Exercise objective – Could you reproduce the part of the records that opens with the line containing "Select the purple staff class filter icon" and closes with the line containing "Action: tap(72, 16)", character for character?

# START OF Exercise inputs

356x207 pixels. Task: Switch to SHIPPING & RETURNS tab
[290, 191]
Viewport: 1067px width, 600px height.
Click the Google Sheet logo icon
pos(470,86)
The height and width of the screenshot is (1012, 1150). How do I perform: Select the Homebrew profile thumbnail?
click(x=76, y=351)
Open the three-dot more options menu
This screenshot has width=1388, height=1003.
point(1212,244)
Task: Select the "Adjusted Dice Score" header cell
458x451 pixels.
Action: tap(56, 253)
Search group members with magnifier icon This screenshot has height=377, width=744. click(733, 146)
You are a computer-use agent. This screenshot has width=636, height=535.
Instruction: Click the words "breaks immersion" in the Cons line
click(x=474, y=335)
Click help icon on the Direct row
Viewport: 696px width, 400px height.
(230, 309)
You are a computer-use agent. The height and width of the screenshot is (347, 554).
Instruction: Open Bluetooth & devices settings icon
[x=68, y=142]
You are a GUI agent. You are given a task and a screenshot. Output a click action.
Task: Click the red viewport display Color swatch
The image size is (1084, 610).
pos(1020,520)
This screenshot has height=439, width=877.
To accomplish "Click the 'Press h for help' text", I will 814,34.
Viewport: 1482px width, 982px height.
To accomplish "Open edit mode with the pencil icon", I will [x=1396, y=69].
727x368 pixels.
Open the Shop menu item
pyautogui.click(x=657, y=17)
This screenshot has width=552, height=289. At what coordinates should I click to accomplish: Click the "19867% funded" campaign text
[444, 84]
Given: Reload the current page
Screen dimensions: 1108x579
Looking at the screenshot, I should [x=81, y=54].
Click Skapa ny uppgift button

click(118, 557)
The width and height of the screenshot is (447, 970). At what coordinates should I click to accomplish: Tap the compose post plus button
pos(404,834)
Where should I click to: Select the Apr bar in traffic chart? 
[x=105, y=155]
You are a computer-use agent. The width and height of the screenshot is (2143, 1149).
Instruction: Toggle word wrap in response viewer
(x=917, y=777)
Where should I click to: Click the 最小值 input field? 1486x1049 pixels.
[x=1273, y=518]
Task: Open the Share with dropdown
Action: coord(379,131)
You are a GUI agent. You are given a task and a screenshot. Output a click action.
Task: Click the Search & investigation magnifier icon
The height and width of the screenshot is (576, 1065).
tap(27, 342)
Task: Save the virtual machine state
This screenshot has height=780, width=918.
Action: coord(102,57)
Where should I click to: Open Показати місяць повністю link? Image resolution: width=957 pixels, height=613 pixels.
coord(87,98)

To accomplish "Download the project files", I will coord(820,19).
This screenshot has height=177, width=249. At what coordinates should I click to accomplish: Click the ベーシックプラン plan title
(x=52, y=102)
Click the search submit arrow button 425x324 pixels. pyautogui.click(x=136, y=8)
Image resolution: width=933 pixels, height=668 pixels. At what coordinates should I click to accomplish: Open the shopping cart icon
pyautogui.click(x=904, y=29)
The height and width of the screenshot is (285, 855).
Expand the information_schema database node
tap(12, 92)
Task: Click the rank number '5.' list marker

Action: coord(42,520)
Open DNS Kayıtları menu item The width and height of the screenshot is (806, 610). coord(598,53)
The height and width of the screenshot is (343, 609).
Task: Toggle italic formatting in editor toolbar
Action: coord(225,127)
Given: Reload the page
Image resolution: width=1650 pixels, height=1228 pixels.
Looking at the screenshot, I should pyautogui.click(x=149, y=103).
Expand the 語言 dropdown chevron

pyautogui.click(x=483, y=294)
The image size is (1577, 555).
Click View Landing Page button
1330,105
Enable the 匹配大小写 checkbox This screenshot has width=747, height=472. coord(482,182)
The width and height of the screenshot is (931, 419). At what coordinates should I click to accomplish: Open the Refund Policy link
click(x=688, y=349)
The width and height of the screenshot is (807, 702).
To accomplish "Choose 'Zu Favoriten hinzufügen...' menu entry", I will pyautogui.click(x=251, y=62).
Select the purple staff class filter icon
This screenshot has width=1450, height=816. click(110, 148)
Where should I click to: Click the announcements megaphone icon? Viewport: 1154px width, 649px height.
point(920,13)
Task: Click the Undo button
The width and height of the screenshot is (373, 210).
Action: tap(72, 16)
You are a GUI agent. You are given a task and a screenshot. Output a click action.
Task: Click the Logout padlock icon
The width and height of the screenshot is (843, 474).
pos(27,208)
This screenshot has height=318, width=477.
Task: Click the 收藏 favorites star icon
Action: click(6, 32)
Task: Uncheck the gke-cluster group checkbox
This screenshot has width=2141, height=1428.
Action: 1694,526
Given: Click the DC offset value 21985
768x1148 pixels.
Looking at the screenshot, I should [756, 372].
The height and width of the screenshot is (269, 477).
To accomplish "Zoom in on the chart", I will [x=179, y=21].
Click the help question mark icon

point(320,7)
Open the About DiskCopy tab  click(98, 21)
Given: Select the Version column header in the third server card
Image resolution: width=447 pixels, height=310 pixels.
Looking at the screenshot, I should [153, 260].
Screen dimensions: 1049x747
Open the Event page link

# END OF Exercise inputs

The completed task –
Select the purple staff class filter icon
This screenshot has width=1450, height=816. click(110, 148)
Where should I click to: Click the announcements megaphone icon? Viewport: 1154px width, 649px height.
point(920,13)
Task: Click the Undo button
The width and height of the screenshot is (373, 210).
Action: tap(72, 16)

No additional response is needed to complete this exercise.